2011年1月20日木曜日

Japan Innovation Leaders Summitに参加してきた

 1/15土曜日に@品川グランドホール
Japan Innovation Leaders Summitに参加して来た。
MITの石井裕教授を迎え、Yahoo、Amazon、Gree、DeNAがそれぞれこれからの時代を語るという内容だ。

石井教授を今日まで知らなかったけども、どうやらタンジブルコンピューティングの第一人者とのこと。タンジブルコンピューティングってあまり聞き慣れない。トムクルーズのMinority Reportって映画でジェスチャーだけでコンピュータを操作しているシーンが印象的だけど、まさしくあれを現実にする研究をしている人だ。
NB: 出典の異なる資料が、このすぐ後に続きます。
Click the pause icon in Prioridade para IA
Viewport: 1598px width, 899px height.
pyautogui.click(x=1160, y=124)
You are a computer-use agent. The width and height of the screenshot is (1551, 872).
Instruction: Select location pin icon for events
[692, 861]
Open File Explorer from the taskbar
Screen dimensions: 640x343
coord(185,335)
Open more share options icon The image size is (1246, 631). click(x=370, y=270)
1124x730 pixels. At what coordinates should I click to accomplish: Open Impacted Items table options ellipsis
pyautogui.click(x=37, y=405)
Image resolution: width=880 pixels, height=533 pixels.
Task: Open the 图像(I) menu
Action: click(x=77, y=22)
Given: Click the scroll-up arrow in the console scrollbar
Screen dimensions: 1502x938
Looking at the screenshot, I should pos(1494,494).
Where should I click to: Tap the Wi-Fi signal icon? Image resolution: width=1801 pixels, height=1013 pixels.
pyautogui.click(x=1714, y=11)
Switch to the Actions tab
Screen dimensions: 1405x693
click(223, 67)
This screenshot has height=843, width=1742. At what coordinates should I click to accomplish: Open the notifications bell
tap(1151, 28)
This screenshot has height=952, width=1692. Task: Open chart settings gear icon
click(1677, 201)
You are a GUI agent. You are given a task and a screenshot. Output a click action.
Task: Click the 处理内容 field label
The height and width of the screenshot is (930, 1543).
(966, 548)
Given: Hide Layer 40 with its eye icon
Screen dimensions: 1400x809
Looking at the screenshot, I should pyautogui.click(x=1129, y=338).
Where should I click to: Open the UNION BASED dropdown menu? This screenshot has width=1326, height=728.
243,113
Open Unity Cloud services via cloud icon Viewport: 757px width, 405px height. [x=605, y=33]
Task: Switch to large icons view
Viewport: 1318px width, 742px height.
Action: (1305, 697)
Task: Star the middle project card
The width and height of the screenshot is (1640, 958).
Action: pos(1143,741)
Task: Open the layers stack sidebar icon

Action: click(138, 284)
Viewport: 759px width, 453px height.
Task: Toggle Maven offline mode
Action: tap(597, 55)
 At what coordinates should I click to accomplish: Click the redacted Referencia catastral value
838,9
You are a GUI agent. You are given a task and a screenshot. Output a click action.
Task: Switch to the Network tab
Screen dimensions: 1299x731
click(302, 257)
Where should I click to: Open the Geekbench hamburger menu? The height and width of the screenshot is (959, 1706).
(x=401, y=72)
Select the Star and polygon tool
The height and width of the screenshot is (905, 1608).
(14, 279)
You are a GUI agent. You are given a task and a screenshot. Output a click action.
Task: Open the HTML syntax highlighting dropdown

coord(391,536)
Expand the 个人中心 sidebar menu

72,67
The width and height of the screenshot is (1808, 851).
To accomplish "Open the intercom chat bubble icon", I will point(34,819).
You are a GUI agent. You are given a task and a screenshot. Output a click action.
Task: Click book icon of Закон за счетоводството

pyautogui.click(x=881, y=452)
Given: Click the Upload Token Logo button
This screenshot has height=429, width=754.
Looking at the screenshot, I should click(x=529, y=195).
内容そのものはUstreamで流れているので、そちらを参照してもらうとして、映像ではわからない生の現場で発見したことを幾つかメモしておく。

1.完璧なプレゼンテーションzen
資料は行の飛行機で作った約300枚。それを一時間で話すと言う、普通に考えたら無謀な枚数だ。但し、それは一枚一枚読むのではなく、一瞬だけ見せるためにしか使わない。そして話の後を追ってチャートが出てくる。話を裏付ける根拠が表示されるのだ。切り替えが早過ぎて目が疲れたけど、内容はしっかりと頭に入って来た。あれこそ
プレゼンだなって感じでした。練習もなく即興であれができるくらいになりたいですね。

2.言葉は日本語、話し方は英語
話してるのは日本語なんだけど、間の取り方とか、文の切り方は英語。きっと英語の考えを頭の中で日本語に翻訳して話してるからだろう。やっぱり現地で英語漬けすればいくつになっても英語脳になれるわけですね。

3.ディスカッションの文化、アメリカ
石井教授と話をする人は一言話すと必ず石井教授の合いの手が入る。教授の頭の回転が早過ぎて、皆まで言わなくても理解できるので、その次の話題に移ろうとする。さすがに誰もが戸惑うようで、時々会話になっていなかった。日本での会話は相手が話し終えるまで待つのが基本、けど海の外は基本的に話してる間に誰かが意見を言ってカブしてくる。行儀良く順番っこは島国文化の日本ならではであり、移民の国のアメリカでは個が残るために我先にと主張する。日本人が世界で議論できないのは英語力の問題よりもディスカッションによるコミュニケーション体系に慣れていないからだと思う。

4.コミュニケーションスピードがケタ違い
特に質疑応答の場面が顕著だった。
石井教授に質問できる持ち時間は37秒、内容はRTが1000回されるくらい深くなければいけない。深くなければ却下され、前提が長過ぎる質問は答えに辿り着けない。ほとんどの人が質問の途中で撃ち落とされていた。
たぶんあれがMITでのコミュニケーションスピードなんだと思う。昔、シャドーをやった時の専務のコミュニケーションスピードも同じ速さだった。つまるところ最前線で仕事をする人に共通するコミュニケーションスピードが存在するのであり、今の自分のスピードではとてもついていけないことを実感した。
MITの教授であると言うことがいかに大変かがよく分かりました。


なによりも39歳でNTTからMITに移って成果を挙げ現在に至るというのが実に興味深い。
何歳になってもチャレンジすればチャンスは掴める!それに伴う努力は必要だけど。